Exercise task 1: In the passage on marketing journal rankings, rewrite everything from "To identify the" down to "doctoral program specializations.", replacing "schools" with "institutions".
Exercise task 2: According to the passage on marketing journal rankings, how many journals devoted to the marketing discipline were there in 2006 and in 2011?

Passage:

Despite a proliferation of journals devoted to the marketing discipline, from 261 in 2006 up 98% to 517 in 2011 (Cabell, 2011, 2006), marketing journal ranking studies consistently rank the top five scholarly journals in marketing as

Journal of Marketing, Journal of Marketing Research, Journal of Consumer Research, Marketing Science

and the

Journal of the Academy of Marketing Science

(Bauerly and Johnson, 2005; Yoo, 2009; Baumgartner and Pieters, 2003). Nonetheless, ranking journals representing scholarship in the field of marketing as a whole overlooks additional journal collections of top tier scholarly journals representing discrete and sizeable subareas. This study continues work on subareas of marketing (Baumgartner and Pieters, 2003; Chan et al 2011; Gorman et al, 2011; Kumar and Kwon, 2004; Hult et al, 2009) by (a) focusing on all major subareas of marketing and (b) using a multi-item measure approach to journal ranking.

To identify the most common marketing subareas, the study focused on sustained subareas offered by marketing doctoral programs in the US. Of the 108 schools was sourced from the AMA (2011), six schools were removed as they do not offer the doctoral program. The websites of the useable sample of 102 schools were examined to identify specializations offered in the marketing doctoral program. When this was not clear, the program director of the program was e-mailed and invited to list the institution’s marketing doctoral program specializations.

[Records]
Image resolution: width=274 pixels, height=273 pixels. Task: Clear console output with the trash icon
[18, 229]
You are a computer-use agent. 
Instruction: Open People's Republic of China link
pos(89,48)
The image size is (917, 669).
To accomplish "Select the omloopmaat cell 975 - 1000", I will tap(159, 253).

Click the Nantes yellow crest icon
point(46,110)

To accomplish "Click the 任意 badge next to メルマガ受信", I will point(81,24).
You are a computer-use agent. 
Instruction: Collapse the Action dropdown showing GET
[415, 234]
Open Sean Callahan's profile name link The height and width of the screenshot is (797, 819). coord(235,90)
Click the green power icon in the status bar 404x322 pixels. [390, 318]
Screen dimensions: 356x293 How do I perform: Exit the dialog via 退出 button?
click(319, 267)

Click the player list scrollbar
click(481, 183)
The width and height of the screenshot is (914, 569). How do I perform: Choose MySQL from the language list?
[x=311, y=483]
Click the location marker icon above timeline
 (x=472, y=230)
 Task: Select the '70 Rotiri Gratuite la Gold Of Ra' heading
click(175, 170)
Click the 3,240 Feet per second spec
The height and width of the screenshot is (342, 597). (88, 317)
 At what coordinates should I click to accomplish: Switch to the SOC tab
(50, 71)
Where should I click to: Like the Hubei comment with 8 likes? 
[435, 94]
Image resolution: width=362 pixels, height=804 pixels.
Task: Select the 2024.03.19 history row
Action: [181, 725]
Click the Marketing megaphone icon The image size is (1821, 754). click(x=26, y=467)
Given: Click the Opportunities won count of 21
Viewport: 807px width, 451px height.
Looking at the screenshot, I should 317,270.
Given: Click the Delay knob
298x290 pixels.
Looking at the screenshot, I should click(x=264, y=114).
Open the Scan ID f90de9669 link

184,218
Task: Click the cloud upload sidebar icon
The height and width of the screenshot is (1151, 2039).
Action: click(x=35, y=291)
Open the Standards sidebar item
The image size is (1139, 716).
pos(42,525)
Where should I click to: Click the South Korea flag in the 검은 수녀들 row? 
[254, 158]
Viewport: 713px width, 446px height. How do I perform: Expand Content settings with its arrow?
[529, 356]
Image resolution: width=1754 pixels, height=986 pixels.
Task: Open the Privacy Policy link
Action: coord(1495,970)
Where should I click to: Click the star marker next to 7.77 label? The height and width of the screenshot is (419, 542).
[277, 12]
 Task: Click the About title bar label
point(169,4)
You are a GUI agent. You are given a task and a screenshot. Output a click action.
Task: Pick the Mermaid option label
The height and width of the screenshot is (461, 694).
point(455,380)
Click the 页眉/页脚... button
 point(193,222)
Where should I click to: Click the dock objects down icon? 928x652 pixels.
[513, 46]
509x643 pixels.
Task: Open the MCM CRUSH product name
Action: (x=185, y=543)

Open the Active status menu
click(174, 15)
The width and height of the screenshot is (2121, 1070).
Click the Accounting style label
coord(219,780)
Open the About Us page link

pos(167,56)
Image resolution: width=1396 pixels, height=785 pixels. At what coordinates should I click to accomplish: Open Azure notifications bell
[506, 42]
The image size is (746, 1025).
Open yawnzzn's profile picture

Right answer 1:
To identify the most common marketing subareas, the study focused on sustained subareas offered by marketing doctoral programs in the US. Of the 108 institutions was sourced from the AMA (2011), six institutions were removed as they do not offer the doctoral program. The websites of the useable sample of 102 institutions were examined to identify specializations offered in the marketing doctoral program. When this was not clear, the program director of the program was e-mailed and invited to list the institution’s marketing doctoral program specializations.

Right answer 2: There were 261 in 2006 and 517 in 2011.